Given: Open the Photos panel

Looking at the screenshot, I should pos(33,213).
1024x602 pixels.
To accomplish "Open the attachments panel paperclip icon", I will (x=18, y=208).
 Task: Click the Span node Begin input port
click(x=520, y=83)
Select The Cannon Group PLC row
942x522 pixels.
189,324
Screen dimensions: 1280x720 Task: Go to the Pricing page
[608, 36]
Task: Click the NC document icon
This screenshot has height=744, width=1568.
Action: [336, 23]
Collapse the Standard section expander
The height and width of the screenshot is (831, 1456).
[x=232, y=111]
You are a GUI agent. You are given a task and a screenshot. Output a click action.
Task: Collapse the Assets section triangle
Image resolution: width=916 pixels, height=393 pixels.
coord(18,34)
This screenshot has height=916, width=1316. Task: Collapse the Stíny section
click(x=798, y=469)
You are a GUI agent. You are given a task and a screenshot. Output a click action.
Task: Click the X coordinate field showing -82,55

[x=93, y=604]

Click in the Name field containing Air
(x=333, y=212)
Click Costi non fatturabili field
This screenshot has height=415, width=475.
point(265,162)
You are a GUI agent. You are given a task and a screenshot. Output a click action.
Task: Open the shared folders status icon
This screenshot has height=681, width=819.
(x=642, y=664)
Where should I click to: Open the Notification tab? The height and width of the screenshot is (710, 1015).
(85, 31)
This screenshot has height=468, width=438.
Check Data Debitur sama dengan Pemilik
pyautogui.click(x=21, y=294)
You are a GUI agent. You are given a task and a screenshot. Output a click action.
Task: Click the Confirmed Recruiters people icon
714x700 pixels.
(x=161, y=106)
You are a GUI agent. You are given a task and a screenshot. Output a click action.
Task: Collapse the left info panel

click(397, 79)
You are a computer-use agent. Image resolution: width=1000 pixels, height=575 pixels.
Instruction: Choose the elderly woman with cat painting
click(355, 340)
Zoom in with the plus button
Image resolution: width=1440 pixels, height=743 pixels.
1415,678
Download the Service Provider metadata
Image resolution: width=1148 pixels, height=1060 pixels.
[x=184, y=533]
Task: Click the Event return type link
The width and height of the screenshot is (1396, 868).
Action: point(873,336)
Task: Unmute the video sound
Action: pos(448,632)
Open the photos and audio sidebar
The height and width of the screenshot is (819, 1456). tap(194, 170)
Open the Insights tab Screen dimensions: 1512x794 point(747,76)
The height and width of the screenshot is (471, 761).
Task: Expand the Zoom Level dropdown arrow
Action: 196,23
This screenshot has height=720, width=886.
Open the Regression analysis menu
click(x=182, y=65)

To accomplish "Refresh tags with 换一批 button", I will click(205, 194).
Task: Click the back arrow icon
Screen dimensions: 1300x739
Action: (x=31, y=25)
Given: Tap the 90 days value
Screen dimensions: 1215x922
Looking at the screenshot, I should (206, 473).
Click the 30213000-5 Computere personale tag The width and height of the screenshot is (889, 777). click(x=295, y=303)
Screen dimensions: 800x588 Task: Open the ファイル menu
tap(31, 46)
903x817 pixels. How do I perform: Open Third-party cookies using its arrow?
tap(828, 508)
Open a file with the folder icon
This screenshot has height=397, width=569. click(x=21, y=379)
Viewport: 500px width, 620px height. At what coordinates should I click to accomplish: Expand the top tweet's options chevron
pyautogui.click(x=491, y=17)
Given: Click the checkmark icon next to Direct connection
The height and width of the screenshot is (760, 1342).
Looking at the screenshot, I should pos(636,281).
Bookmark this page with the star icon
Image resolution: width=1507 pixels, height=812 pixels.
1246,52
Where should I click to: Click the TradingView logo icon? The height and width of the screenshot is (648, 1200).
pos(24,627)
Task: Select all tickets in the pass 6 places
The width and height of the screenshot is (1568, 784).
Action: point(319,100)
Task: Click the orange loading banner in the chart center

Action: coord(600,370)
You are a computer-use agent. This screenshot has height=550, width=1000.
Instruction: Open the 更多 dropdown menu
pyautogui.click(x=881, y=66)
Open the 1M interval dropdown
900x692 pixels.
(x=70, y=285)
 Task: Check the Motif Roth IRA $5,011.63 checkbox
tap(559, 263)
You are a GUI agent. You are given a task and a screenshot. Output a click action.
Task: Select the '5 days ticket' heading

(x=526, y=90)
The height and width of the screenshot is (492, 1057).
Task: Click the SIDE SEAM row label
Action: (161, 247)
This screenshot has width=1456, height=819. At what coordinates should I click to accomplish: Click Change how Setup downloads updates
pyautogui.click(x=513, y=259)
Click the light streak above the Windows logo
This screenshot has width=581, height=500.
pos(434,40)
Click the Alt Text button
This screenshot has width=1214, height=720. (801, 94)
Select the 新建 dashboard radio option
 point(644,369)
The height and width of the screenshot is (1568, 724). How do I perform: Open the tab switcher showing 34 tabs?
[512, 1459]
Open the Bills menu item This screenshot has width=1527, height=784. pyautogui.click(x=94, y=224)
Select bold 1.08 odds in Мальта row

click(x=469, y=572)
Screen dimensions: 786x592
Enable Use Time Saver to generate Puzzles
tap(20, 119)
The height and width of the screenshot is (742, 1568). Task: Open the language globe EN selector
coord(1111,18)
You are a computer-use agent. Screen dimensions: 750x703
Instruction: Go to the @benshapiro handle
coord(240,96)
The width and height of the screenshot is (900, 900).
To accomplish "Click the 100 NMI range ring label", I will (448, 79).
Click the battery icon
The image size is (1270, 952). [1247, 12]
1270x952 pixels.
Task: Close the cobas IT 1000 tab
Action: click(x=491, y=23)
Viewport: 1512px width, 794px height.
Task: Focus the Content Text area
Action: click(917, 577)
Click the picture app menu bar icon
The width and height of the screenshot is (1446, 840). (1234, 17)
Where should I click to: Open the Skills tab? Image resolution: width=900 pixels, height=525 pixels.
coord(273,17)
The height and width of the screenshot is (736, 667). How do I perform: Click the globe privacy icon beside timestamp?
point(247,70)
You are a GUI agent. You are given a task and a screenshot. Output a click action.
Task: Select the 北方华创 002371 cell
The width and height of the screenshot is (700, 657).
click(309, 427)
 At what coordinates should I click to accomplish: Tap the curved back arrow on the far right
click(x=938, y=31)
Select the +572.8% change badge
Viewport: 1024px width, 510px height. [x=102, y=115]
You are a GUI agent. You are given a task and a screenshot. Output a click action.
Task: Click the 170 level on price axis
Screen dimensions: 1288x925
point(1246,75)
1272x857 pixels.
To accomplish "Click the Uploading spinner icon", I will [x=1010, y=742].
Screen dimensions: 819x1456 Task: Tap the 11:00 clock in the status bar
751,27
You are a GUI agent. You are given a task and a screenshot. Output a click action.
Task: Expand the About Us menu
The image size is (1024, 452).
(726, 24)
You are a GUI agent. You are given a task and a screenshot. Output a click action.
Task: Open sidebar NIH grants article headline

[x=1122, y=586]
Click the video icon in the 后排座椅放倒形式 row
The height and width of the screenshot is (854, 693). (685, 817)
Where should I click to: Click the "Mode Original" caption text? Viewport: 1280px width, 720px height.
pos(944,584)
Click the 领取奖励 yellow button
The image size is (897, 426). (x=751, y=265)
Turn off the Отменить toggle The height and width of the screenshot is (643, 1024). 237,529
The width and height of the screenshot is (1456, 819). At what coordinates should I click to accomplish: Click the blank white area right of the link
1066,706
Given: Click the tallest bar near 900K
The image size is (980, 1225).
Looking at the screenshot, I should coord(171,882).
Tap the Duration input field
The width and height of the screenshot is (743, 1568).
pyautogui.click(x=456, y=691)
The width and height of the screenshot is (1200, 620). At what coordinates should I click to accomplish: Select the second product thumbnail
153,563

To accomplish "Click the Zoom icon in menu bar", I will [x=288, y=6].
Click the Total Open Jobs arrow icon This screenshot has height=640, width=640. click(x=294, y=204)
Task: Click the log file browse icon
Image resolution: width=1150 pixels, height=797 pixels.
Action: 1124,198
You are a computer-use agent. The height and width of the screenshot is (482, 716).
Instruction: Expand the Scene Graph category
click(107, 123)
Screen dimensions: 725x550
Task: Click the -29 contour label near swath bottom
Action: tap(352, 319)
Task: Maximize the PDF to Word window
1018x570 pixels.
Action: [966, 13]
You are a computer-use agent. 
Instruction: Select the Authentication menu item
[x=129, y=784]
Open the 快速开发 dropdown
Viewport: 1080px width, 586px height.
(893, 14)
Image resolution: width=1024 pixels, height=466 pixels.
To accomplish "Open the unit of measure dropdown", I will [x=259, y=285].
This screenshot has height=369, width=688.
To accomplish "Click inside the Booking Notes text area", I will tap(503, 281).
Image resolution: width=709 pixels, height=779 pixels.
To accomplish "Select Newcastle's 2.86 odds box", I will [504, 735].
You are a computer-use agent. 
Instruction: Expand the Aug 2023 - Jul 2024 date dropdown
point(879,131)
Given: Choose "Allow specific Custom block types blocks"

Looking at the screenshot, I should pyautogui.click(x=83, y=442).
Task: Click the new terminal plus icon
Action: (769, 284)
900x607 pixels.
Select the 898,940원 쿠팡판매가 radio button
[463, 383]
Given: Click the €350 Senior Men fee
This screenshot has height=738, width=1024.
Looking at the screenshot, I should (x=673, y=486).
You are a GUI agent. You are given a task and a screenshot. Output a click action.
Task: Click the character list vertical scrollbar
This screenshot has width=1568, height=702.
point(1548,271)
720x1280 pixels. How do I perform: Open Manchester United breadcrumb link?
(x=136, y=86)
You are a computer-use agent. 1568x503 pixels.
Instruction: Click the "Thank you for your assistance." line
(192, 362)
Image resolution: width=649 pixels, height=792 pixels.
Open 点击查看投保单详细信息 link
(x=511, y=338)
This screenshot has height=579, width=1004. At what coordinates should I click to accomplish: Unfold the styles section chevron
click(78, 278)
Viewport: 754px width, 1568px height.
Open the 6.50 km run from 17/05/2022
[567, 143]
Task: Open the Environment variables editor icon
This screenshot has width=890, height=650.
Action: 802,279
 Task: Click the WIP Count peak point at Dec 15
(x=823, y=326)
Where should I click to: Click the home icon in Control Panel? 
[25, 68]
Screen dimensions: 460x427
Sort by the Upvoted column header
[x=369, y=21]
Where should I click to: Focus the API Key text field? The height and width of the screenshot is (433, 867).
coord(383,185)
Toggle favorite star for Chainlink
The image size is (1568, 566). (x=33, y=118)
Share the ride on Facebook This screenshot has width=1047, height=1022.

▶ [PROBLEM DESCRIPTION]: Rewrite the records beginning with the line containing "Screen dimensions: 786x592" and continuing through the line containing "coord(1111,18)", with "Puzzles" changed to "Crosswords" and everything else left as it is. Give only those lines.

▶ [ANSWER TO THIS EXERCISE]:
Screen dimensions: 786x592
Enable Use Time Saver to generate Crosswords
tap(20, 119)
The height and width of the screenshot is (742, 1568). Task: Open the language globe EN selector
coord(1111,18)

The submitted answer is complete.